_Given instruction_
Reproduce the lines of the listing below verbatim, beginning with the line that has "growing [499, 637]" and stopping after the line that has "major (334, 529)".

— Begin Materials provided —

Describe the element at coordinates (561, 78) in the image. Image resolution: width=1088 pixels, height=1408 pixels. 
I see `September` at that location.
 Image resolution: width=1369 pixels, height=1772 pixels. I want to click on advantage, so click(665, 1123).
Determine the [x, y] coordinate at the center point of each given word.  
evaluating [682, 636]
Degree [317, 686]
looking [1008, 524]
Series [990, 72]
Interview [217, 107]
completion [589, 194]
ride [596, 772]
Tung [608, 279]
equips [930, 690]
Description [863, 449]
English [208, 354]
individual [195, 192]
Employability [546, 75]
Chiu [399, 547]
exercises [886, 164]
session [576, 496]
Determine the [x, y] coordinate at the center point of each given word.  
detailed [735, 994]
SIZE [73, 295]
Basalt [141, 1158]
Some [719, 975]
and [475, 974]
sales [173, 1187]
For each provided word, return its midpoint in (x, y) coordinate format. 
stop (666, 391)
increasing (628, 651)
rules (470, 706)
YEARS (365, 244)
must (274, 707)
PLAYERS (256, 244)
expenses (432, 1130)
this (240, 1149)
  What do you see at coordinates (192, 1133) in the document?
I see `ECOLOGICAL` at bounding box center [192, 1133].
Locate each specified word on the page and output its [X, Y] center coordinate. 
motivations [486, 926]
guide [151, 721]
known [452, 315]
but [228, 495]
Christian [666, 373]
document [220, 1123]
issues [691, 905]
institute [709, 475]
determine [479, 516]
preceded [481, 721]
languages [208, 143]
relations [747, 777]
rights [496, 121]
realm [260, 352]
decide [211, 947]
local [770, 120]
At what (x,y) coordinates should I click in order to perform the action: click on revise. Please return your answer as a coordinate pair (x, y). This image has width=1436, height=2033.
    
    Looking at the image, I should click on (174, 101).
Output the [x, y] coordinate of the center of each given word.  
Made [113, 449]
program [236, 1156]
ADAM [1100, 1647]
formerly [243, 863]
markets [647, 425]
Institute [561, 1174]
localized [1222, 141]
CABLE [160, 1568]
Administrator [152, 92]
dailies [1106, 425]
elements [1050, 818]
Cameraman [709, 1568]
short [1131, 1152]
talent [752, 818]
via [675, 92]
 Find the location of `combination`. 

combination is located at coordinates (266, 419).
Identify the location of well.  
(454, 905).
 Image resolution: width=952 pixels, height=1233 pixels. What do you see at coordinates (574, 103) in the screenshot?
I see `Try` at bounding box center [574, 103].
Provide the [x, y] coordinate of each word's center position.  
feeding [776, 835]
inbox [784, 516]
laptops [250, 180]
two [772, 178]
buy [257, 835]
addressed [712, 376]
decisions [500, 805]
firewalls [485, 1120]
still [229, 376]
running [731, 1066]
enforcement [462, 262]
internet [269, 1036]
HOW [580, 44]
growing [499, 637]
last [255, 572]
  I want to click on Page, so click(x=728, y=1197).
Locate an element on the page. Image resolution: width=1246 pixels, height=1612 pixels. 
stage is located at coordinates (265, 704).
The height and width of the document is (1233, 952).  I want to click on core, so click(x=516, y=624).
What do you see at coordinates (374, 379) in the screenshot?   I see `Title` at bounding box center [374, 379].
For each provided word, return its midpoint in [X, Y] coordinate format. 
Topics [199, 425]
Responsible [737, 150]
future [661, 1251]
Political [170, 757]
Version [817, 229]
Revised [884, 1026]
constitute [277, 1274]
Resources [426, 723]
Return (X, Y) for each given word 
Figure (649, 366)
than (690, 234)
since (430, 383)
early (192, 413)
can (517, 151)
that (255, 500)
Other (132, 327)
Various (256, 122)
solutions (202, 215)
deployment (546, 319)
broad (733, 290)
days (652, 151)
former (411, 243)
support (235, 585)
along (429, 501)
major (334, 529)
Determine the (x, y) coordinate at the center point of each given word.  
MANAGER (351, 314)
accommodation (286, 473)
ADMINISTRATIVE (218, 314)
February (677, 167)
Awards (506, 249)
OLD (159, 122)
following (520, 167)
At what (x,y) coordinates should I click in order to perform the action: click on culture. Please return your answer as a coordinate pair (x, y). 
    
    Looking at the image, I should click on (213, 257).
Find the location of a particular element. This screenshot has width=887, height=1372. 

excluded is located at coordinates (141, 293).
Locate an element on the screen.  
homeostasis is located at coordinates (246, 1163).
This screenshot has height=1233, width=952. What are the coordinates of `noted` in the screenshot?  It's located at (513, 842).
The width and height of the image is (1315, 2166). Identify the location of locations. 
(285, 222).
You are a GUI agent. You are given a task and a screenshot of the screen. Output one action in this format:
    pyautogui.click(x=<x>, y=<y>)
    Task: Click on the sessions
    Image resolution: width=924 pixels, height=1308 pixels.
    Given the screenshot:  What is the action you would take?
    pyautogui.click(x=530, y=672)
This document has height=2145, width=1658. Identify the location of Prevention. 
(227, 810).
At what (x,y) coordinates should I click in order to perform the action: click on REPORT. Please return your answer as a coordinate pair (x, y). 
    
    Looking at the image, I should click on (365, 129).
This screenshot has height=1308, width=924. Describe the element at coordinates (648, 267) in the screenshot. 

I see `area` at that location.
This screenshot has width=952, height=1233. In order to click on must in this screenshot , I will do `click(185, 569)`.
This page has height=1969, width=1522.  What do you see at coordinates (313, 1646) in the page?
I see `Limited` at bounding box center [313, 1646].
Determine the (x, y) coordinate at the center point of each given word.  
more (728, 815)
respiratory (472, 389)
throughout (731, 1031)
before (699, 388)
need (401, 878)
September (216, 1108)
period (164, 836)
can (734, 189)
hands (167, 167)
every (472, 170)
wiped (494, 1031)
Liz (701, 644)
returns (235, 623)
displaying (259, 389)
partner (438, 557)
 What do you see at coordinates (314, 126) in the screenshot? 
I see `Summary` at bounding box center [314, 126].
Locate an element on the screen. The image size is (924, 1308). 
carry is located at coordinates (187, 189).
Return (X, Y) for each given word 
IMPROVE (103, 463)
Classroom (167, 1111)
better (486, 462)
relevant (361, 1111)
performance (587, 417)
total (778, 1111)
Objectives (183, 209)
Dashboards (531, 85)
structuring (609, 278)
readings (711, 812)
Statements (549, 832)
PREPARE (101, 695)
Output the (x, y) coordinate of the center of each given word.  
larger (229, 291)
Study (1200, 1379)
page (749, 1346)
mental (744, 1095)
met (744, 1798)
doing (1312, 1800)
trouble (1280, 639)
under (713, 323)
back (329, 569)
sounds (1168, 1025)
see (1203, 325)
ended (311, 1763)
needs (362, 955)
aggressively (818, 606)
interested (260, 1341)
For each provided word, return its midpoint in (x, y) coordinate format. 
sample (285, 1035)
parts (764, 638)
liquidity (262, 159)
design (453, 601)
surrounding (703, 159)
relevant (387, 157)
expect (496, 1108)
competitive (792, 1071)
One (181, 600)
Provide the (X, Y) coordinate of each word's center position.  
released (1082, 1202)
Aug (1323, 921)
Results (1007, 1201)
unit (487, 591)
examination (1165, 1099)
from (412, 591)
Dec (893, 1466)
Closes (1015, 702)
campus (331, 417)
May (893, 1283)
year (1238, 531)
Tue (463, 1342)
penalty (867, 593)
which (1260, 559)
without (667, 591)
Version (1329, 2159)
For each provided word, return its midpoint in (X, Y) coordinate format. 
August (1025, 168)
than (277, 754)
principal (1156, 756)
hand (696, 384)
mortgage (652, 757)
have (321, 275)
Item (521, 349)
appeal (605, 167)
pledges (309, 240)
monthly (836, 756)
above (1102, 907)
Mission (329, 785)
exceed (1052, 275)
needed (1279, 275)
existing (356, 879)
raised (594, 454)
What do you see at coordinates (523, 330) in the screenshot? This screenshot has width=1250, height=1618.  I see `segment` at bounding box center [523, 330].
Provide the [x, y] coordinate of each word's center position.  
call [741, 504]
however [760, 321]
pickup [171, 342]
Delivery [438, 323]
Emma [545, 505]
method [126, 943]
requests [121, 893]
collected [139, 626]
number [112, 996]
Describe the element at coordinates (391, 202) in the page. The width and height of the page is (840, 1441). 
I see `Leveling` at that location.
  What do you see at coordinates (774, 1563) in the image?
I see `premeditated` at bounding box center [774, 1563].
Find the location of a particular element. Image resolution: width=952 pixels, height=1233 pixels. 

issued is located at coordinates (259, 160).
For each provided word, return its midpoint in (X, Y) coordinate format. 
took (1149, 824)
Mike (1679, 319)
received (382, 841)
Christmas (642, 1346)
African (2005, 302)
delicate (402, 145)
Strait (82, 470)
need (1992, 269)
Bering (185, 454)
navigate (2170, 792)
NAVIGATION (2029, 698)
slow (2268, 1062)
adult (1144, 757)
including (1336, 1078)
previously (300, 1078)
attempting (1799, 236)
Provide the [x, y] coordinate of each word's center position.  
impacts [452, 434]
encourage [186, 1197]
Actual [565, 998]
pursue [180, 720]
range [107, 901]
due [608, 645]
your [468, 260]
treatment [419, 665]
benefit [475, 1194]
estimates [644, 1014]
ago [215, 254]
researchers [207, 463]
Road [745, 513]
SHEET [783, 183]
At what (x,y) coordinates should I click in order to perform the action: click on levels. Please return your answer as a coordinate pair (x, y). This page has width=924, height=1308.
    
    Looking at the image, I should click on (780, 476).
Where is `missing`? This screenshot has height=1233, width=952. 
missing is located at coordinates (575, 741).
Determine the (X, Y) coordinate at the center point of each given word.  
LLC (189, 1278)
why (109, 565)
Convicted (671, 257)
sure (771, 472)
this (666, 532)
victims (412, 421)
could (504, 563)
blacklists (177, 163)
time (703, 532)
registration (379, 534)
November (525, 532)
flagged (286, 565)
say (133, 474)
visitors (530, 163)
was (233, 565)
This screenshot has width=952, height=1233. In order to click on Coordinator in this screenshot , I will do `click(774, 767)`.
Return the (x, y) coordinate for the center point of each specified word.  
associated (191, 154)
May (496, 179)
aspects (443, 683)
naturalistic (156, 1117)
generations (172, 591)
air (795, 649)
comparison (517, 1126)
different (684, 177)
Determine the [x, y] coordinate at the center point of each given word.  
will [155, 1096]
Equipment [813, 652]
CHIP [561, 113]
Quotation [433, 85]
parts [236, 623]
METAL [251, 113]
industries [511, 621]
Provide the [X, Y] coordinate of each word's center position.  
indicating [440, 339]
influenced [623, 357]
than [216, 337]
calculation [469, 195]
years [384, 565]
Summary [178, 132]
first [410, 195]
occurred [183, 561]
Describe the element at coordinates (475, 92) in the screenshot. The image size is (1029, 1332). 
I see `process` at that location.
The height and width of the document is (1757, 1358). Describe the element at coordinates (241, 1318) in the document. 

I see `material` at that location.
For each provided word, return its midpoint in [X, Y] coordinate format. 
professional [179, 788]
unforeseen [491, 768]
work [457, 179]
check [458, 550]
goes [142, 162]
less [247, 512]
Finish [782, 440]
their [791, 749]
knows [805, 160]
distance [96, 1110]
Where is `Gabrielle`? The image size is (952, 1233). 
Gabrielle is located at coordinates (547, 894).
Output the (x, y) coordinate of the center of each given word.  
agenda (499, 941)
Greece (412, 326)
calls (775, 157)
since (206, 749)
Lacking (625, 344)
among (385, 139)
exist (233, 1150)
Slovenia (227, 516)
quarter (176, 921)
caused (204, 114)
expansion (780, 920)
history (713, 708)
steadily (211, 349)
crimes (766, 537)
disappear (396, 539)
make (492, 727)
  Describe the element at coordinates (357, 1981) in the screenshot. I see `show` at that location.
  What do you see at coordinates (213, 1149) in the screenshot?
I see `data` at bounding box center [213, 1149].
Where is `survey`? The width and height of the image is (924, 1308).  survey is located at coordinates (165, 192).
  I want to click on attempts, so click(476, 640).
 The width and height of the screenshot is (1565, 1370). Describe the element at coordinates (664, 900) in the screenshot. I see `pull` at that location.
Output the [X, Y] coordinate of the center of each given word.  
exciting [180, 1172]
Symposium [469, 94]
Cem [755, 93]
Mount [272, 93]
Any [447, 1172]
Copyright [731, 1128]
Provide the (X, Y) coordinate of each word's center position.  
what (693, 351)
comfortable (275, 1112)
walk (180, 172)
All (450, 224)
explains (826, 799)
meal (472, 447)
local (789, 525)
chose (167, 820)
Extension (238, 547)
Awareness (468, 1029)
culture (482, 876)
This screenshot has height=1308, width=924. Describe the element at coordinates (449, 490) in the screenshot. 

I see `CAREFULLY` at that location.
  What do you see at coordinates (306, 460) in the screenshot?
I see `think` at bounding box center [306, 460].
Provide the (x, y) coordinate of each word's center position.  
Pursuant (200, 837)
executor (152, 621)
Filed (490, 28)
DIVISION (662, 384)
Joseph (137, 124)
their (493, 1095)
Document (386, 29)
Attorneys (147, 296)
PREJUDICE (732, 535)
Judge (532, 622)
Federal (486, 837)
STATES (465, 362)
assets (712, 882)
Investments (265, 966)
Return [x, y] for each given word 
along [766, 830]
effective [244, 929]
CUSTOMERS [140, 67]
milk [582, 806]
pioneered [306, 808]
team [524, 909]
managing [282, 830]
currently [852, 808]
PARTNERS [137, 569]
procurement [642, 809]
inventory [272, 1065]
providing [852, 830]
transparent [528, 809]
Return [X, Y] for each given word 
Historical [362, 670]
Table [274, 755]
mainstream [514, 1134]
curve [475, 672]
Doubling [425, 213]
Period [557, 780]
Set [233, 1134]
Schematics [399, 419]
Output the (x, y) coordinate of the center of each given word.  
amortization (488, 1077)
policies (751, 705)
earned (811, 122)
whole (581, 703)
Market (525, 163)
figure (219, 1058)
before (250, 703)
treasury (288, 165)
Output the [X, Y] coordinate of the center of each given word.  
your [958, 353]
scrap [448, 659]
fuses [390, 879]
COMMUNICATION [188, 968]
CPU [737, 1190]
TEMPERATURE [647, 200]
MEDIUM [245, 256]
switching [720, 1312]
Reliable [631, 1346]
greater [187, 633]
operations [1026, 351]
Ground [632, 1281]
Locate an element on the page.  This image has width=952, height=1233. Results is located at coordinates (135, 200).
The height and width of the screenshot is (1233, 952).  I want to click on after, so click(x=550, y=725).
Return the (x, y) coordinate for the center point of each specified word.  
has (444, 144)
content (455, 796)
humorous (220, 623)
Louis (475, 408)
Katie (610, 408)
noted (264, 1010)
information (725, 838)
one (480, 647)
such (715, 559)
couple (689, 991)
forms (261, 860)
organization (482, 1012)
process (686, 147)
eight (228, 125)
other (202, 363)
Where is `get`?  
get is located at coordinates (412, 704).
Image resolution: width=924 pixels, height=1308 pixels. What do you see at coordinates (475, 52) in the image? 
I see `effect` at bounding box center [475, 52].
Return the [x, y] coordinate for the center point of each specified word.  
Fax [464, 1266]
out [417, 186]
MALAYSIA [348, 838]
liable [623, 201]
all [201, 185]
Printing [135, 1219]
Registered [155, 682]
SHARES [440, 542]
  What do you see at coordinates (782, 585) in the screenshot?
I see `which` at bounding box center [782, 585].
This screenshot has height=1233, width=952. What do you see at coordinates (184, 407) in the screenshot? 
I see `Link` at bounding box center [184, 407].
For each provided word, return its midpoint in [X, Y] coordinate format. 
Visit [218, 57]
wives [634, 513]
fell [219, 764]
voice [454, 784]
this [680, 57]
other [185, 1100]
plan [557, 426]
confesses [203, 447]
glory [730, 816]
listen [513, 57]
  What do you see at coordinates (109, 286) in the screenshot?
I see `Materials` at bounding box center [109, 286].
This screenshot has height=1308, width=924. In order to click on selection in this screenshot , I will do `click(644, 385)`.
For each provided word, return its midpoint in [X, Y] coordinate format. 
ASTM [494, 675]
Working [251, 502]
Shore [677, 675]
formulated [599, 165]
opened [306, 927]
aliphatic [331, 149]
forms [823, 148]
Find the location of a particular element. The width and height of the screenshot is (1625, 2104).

— End Materials provided —

_Full response_
growing [499, 637]
last [255, 572]
  I want to click on Page, so click(x=728, y=1197).
Locate an element on the page. Image resolution: width=1246 pixels, height=1612 pixels. 
stage is located at coordinates (265, 704).
The height and width of the document is (1233, 952).  I want to click on core, so click(x=516, y=624).
What do you see at coordinates (374, 379) in the screenshot?   I see `Title` at bounding box center [374, 379].
For each provided word, return its midpoint in [X, Y] coordinate format. 
Topics [199, 425]
Responsible [737, 150]
future [661, 1251]
Political [170, 757]
Version [817, 229]
Revised [884, 1026]
constitute [277, 1274]
Resources [426, 723]
Return (X, Y) for each given word 
Figure (649, 366)
than (690, 234)
since (430, 383)
early (192, 413)
can (517, 151)
that (255, 500)
Other (132, 327)
Various (256, 122)
solutions (202, 215)
deployment (546, 319)
broad (733, 290)
days (652, 151)
former (411, 243)
support (235, 585)
along (429, 501)
major (334, 529)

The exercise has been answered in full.